Thedy Corrêa “Em cada banca o Mercado Público conta a história da cidade”

Thedy Corrêa

“Em cada banca o Mercado Público conta a história da cidade”

 

Um pouco antes da apresentação da sua banda, a Nenhum de Nós, no Largo Glênio Peres, nas comemorações dos 241 anos de Porto Alegre, o vocalista Thedy falou com a reportagem do Jornal do Mercado Público. Aqui, o seu breve depoimento.

 

Sou um frequentador do Mercado Público, de verdade.  Compro minha erva mate aqui, sempre na mesma banca, a 33. Compro frios na Banca do Holandês, frequento o quiosque que vende livros antigos e gibis – sempre chego ali para comprar um Tex antigo. Conheço bem e gosto de vir aqui. Sempre que a gente vem, as pessoas te saúdam, “bacana que tu vem e te ver aqui”, a gente conversa. Então  o Mercado para mim é muito próximo, adoro vir e me sinto em casa aqui.

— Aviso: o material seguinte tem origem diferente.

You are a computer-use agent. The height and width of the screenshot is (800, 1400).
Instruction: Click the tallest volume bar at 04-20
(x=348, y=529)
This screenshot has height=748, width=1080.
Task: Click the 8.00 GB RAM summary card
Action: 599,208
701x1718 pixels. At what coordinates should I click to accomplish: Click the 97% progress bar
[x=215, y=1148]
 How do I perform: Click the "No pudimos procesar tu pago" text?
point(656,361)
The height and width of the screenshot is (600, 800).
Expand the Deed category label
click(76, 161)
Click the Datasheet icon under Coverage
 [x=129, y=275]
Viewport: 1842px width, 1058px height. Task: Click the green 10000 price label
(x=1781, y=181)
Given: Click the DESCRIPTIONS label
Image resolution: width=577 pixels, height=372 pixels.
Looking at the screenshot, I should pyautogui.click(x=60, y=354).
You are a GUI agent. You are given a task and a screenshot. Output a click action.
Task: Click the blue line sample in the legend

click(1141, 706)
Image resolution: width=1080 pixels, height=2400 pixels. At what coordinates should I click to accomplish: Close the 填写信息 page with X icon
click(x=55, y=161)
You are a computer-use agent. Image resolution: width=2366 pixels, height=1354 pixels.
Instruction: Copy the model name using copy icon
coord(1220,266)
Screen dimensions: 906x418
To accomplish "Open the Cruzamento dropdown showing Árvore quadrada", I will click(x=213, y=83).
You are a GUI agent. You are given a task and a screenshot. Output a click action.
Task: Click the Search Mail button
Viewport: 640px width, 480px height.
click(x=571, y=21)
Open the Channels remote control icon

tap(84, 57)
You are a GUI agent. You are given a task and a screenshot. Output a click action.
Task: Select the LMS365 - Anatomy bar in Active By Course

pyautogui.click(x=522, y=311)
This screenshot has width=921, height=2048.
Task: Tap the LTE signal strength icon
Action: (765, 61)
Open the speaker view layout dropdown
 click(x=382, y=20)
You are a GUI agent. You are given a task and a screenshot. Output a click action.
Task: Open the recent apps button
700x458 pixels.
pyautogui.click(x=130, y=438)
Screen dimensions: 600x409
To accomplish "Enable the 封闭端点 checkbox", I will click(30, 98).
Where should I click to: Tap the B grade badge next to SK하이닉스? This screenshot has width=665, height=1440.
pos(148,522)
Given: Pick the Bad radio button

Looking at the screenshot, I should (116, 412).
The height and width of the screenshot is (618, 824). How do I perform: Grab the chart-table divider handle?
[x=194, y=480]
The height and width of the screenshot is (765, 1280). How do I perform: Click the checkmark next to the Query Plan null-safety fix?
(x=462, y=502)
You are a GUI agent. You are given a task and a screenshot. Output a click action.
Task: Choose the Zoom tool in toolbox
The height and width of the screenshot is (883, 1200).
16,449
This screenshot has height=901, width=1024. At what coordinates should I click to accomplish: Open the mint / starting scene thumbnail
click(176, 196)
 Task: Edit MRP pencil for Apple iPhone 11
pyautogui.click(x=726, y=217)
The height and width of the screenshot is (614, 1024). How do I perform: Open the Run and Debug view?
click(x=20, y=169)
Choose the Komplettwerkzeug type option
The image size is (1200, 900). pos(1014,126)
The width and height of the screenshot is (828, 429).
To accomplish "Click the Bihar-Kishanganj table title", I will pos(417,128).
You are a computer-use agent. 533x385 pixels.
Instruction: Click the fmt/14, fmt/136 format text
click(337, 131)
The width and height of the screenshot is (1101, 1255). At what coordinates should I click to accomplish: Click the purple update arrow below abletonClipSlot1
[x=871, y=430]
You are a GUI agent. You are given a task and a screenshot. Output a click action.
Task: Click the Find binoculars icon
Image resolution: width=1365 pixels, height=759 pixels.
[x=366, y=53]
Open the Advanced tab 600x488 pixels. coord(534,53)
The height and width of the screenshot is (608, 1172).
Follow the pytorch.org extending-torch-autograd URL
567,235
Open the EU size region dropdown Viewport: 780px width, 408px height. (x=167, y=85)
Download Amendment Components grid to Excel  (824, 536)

Acho que o Mercado Público tem uma importância fundamental na cultura da cidade. Mas, tem pessoas que não conhecem, não frequentam o Mercado e não sabem dessa importância. Então, elas que estão perdendo. Ele funciona como “mão” cultural aqui no Centro da cidade, é uma referência. Acho que as pessoas deveriam se orgulhar, visitar, comparecer e conhecer. Eu lamento que a cidade, em parte, tenha crescido tanto que, às vezes, o Mercado não consegue chegar em todo o mundo. A gente vai (nas viagens) em mercados muito legais, que replicam um pouco desse universo que tem aqui. Cada um tem uma particularidade, a gente come uma empada deliciosa lá no mercado de Goiânia, peixe no mercado de Florianópolis. A gente gosta de frequentar por reconhecer nos mercados públicos essa legitimidade de ser um representante da cultura e dos hábitos de cada lugar. Acho que a erva mate é o que representa melhor o Mercado, que, com cada banquinha, conta a história de Porto Alegre.